[Extracted data entries]
★ ★ ★ ★
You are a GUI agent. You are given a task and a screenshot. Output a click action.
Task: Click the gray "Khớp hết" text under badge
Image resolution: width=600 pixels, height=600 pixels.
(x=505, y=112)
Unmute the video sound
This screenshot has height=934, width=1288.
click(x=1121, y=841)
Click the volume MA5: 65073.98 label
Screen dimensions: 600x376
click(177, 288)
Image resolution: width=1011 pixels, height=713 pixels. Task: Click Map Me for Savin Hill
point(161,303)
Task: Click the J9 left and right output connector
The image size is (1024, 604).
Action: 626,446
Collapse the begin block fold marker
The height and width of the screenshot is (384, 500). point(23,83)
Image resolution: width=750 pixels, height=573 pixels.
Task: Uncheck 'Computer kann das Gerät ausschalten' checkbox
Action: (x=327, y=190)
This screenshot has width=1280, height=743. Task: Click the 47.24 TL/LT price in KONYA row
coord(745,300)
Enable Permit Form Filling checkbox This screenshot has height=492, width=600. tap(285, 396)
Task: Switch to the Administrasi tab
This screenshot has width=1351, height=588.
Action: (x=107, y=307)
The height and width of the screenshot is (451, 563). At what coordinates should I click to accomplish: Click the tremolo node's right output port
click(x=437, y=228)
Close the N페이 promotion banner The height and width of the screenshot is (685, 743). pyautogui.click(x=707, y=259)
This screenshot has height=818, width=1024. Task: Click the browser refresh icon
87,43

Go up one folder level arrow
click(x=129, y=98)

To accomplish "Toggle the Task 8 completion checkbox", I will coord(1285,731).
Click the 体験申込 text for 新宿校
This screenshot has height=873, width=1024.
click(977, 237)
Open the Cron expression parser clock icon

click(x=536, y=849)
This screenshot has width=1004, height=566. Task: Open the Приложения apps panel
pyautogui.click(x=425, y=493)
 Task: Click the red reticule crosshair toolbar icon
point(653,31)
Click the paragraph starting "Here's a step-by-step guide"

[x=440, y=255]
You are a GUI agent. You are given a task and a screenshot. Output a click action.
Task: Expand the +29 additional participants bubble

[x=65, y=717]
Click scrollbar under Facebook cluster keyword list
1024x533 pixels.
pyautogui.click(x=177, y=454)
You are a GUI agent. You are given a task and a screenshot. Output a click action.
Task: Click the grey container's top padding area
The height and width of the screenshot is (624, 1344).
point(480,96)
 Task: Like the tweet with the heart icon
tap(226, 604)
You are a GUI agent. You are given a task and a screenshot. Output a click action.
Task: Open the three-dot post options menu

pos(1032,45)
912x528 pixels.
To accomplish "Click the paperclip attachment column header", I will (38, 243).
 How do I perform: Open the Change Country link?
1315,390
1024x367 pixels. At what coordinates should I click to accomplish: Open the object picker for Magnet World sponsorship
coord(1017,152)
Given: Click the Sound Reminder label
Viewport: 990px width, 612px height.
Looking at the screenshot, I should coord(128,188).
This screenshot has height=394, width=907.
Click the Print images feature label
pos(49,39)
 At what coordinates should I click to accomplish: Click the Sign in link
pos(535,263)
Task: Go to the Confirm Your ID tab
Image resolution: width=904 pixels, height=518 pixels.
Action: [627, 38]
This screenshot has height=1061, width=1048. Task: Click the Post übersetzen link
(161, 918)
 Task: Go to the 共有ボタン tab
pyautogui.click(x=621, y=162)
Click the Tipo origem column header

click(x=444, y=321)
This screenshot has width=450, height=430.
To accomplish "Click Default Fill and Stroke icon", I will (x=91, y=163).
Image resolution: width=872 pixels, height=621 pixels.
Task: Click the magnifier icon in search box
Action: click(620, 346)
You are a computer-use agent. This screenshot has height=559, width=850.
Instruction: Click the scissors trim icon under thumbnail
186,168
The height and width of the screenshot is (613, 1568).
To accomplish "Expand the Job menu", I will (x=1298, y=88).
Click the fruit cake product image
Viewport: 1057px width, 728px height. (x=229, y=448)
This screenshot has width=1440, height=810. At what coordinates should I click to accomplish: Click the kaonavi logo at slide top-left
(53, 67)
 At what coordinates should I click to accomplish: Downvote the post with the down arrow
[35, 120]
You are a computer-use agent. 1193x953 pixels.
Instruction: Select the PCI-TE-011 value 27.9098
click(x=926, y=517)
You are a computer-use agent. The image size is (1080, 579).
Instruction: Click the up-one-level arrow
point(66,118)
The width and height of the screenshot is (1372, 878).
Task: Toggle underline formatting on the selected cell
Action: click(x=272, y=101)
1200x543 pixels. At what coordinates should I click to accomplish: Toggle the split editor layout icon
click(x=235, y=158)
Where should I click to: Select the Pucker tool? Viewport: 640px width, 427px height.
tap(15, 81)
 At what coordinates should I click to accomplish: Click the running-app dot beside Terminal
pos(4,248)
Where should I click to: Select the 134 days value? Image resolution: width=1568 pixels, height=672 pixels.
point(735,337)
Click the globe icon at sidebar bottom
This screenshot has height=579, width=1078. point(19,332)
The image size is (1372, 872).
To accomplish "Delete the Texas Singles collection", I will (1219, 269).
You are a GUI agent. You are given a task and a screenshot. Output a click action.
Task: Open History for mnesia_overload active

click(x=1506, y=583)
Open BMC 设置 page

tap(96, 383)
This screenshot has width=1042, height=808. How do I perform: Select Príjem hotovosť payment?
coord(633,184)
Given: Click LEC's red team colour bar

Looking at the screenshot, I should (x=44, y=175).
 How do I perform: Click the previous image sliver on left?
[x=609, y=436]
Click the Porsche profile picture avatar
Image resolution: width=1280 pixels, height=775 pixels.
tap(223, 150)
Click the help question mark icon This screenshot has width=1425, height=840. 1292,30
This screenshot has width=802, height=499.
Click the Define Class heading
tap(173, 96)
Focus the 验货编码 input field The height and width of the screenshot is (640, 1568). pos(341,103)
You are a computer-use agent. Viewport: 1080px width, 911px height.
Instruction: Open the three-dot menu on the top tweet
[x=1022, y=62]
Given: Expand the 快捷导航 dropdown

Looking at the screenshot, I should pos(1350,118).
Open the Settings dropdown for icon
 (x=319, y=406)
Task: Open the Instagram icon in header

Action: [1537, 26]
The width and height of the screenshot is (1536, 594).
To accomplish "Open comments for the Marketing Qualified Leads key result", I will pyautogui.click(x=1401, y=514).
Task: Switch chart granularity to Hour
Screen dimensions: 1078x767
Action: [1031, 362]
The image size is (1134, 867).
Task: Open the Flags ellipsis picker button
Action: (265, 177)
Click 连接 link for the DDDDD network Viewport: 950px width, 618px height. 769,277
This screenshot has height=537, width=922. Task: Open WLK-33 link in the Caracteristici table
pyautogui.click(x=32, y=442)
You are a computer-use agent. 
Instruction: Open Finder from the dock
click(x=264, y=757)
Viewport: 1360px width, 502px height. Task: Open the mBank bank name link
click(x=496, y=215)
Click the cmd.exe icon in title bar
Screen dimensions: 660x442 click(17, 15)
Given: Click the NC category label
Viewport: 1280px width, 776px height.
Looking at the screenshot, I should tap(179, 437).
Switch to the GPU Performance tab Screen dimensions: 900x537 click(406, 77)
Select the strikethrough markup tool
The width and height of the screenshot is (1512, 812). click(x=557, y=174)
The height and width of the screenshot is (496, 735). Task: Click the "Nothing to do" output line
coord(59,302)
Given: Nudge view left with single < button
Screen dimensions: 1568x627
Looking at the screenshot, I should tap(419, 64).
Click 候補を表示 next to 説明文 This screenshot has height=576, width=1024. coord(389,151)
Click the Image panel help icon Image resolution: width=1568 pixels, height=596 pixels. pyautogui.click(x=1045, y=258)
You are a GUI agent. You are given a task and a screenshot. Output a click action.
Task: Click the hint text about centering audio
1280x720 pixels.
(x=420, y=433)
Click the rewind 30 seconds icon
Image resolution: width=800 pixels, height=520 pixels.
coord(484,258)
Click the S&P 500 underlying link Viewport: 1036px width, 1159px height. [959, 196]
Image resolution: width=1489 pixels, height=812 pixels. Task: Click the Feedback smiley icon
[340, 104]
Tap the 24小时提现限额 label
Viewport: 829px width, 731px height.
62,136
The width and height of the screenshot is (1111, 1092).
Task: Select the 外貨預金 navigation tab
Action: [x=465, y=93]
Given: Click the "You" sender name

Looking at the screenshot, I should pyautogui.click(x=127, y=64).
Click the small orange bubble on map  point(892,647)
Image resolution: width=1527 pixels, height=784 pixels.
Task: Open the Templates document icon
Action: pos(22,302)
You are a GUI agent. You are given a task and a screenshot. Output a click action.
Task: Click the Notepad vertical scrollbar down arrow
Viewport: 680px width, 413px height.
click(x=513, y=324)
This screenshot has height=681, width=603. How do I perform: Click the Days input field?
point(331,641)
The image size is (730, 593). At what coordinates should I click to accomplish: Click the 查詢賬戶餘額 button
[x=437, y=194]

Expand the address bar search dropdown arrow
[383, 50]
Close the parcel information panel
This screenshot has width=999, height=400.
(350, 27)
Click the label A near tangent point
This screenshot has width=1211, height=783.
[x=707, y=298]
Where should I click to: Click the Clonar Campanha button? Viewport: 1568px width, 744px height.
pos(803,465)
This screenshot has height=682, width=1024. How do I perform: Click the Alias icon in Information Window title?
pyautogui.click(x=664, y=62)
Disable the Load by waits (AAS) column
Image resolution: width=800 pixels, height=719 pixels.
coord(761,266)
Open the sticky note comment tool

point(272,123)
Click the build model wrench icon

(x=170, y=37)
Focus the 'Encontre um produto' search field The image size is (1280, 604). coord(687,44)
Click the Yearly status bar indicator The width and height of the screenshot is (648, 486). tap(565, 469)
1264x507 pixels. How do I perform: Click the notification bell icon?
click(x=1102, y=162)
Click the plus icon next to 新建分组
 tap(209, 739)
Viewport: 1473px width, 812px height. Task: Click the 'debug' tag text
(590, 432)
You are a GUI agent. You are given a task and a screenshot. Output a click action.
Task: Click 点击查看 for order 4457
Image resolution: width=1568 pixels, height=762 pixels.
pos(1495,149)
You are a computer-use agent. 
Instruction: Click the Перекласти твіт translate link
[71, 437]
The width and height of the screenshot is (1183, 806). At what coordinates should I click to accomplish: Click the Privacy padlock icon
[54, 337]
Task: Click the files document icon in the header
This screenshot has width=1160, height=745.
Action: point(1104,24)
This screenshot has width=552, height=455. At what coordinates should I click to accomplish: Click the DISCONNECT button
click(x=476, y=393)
★ ★ ★ ★
Task details: For the word "Focus", return every line of the records that holds it.

Solution to the exercise:
Focus the 验货编码 input field The height and width of the screenshot is (640, 1568). pos(341,103)
Focus the 'Encontre um produto' search field The image size is (1280, 604). coord(687,44)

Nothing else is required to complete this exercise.